Since the question is about comparing levels, `level_number`

is a main unit of analysis. Drilling in, you can analyze on player level or session level (not referring to the game level, just general english).

For each `level_number`

, find percent of distinct players that started the level and fail. This directly answers the question. You can go one step further to study in how many different sessions (no matter which player) was each level started and failed. This gives more granularity than just the percent of players failing each level. One relevant question is does the start event get saved again

with a new `event_datetime`

when player restarts a session or not. Whether you analyze on player level only or expand it to sessions too depends on which approach you think is a better proxy for difficulty, assuming you want to use the abstract concept of difficulty as a proxy measure of “likely to fail”. It could be that this player is just particularly bad at this level and requires 10 attempts while normal people need 2, inflating the difficulty of a level.
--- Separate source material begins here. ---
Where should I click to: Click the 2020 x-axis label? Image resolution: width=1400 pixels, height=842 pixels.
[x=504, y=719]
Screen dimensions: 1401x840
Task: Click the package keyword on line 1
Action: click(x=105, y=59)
So you can get into philosophy here about the means vs the ends. Do you measure the result (fail/complete) or the journey (number sessions attempted).

On statistical significance you can do 1-tail binomial test to see how likely is the fail percentage for each level, with the null hyp being every player is equally likely to fail/complete any level.https://www.youtube.com/watch?v=J8jNoF-K8E8&t=676s&ab_channel=StatQuestwithJoshStarmer

You can also get the top 2 highest fail percentage levels and compare their difference with something from https://www.stat.berkeley.edu/~stark/SticiGui/Text/percentageTests.htm#:~:text=To%20test%20at%20approximate%20significance,Z%20>%20z1−α.&text=Because%20the%20null%20hypothesis%20specifies,both%20sample%20percentages%20is%20p.

You probably can not just do top 2 levels but consider all levels. You may want to consider whether the levels are independent, which are assumptions in statistical tests.

Hope this helps you get started, please share how you do it eventually.